SAVUNMA: Davalı vekili cevap dilekçesinde özetle; poliçede — poliçeye ilişkin talep hakkının —- olduğunu, davanın husumet yönünden reddi gerektiğini, müvekkili şirket tarafından düzenlenen —– davacı murisi———- maluliyet risklerine karşı poliçede belirlenen azami teminat limitleri dahilinde — altına alındığını, müteveffanın yakınlarının müvekkili şirkete başvurarak —vefat etmiş olması nedeniyle —- kredi borcunun mezkur poliçeler kapsamında karşılanması talebine bulunduklarını, yapılan incelemede sigortalının —- olduğunun tespit edildiğini, sigortalının poliçe başlangıcından önce akciğer kanseri tanısı konulduğu anlaşıldığından dolayı vefat teminat talebinin red edildiğini, sigortalının poliçe öncesinde dayandığı ve poliçe akdedilirken bu hususları beyan etmediği, mevcut hastalık öyküsüne rağmen bunları beyandan kaçındığını, sigortalının poliçe tanzimi sırasında doldurulan beyan doğrultusunda “mevcut durumda bir hastalığınız veya — beklediğiniz veya devam eden bir tedaviniz var mı?” sorusuna hayır cevabını verdiğini, poliçe özel ve genel şartlarına göre sigorta ettiren veya sigortalının bilgileri kasıtlı bir şekilde yanlış noksan veya gerçeğe aykırı yahut gizlediği tazminat talepleri teminat kapsamı dışında olduğunu, TTK 1436.maddesine sigortalının sağlığı konusuna sorular yer alabileceği ve listede yer almayan sorular nedeni ile sigortalıya yükümlülük getirilemeyeceğinin belirtildiğini savunarak; davanın dava şartı ve husumet yokluğu nedeni ile usulden reddini, haksız ve hukuki dayanaktan yoksun davanın esastan reddini, yargılama gideri ve vekalet ücretinin davacı üzerinde bırakılmasını talep ve beyan etmiştir.

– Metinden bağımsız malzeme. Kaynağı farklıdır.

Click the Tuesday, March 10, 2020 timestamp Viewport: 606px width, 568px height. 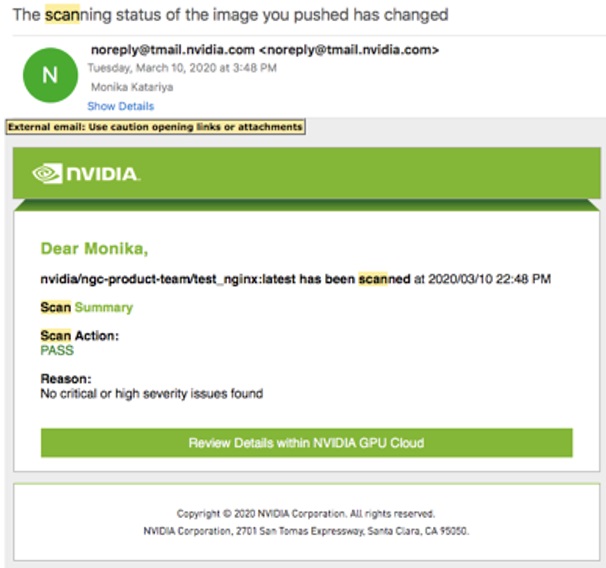(182, 68)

DELİLLERİN İNCELENMESİ VE GEREKÇE;
Dava, “—- teminat bedelinin tahsili istemine ilişkindir.
Dosya kapsamından, davacıların murisi—– Taşıt kredisi kullandığı, davalı sigorta şirketi nezdinde —– düzenlendiği, murisin vefatı üzerine davacıların teminatın ödenmesini talep ettikleri, teminatın ödenmemesi üzerine eldeki davayı açtıkları anlaşılmıştır.

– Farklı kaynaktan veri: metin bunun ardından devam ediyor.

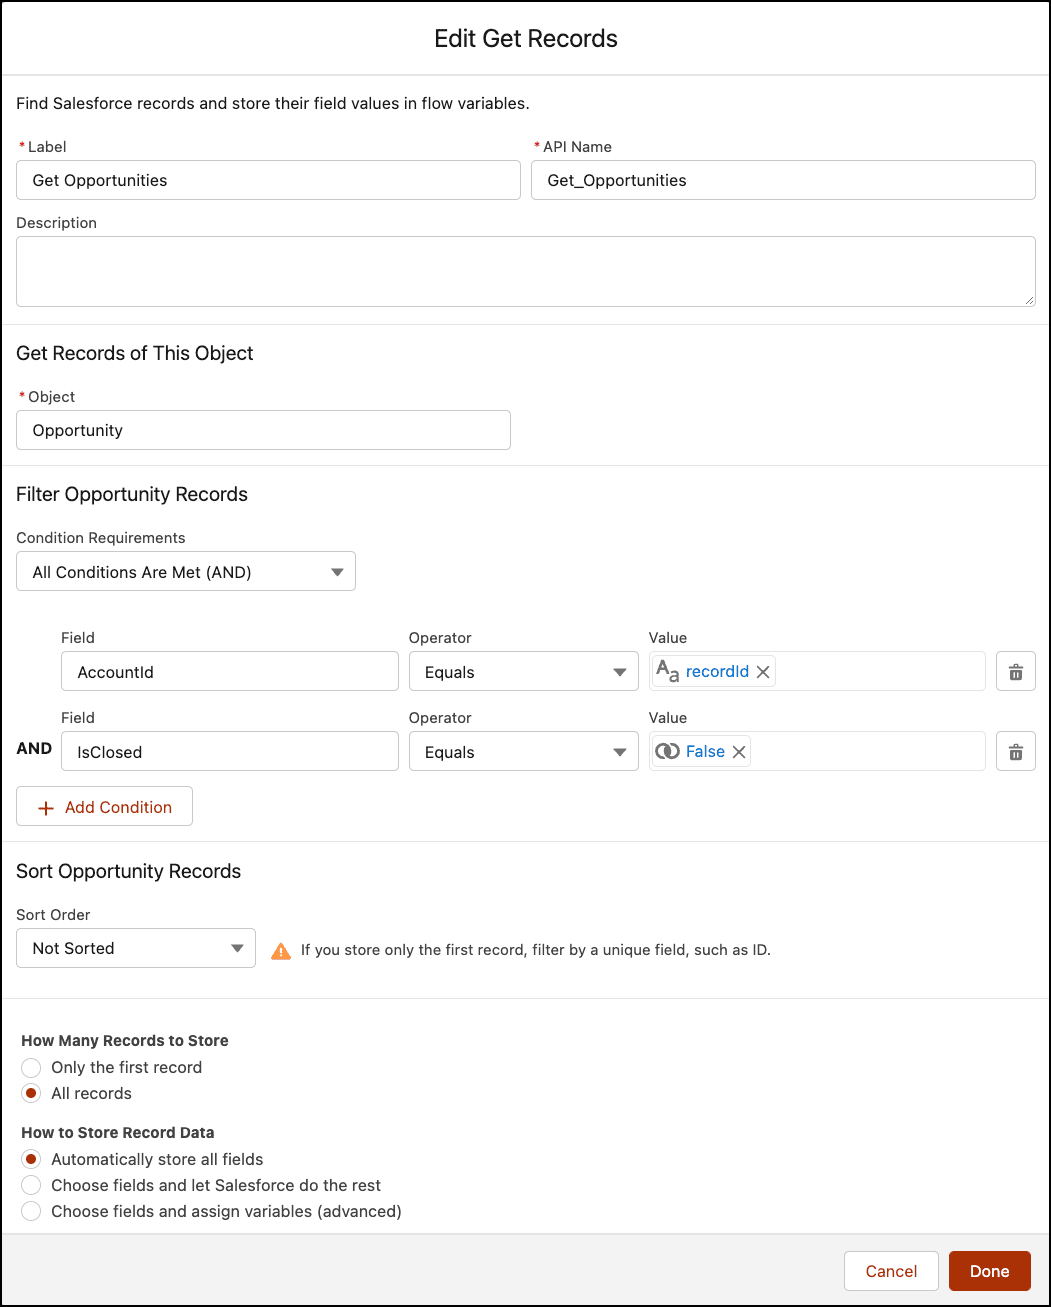Delete the AccountId filter condition via trash icon
This screenshot has height=1307, width=1051.
pyautogui.click(x=1015, y=671)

—- yayınlanan 6502 sayılı Tüketicinin Korunması Hakkındaki Kanun, yasanın 87.maddesi gereğince yayım tarihinden itibaren altı ay sonra — girmiştir. Dava tarihi—. Dava tarihinde yürürlükte bulunan 6502 sayılı Tüketicinin Korunması Hakkındaki Kanunun 3.maddesine göre, tüketici, ticari veya mesleki olmayan amaçlarla hareket eden gerçek veya tüzel kişiyi, tüketici işlemi, mal veya hizmet piyasalarında kamu tüzel kişileri de dahil olmak üzere ticari—–hareket eden veya onun adına veya hesabına hareket eden — arasında kurulan,— sözleşmelerde dahil olmak üzere her türlü sözleşme ve hukuki işlemi ifade eder. 6502 sayılı yasanın 73.maddesi bu Kanunun uygulanması ile ilgili her türlü ihtilafa tüketici mahkemelerinde bakılacağını öngörmüştür. Bir hukuki işlemin sadece 6502 sayılı yasada düzenlenmiş olması tek başına o işlemden kaynaklanan uyuşmazlığın tüketici mahkemesinde görülmesini gerektirmez. Bir hukuki işlemin 6502 sayılı yasa kapsamında kaldığının kabul edilmesi için taraflardan birinin tüketici olması gerekir. 6502 sayılı yasanın 83/2. fıkrasında “Taraflardan birini tüketicinin oluşturduğu işlemler ile ilgili diğer kanunlarda düzenleme olması, bu işlemin tüketici işlemi sayılmasını ve bu kanunun görev ve yetkiye ilişkin hükümlerinin uygulanmasını engellemez.”düzenlemesine yer verilmiştir, ilgili yasa maddesi ile görev konusunun tartışılmasının önüne geçilmiştir. Somut uyuşmazlık, davacıların miras bırakanı ile davalı sigorta şirketi arasında gerçekleştirilen kredili —- kaynaklanmaktadır. Açıklanan yasal düzenlemeler kapsamında uyuşmazlık Tüketicinin Korunması Hakkındaki Kanun kapsamında kaldığından davaya bakmakta görevli mahkeme tüketici mahkemesidir.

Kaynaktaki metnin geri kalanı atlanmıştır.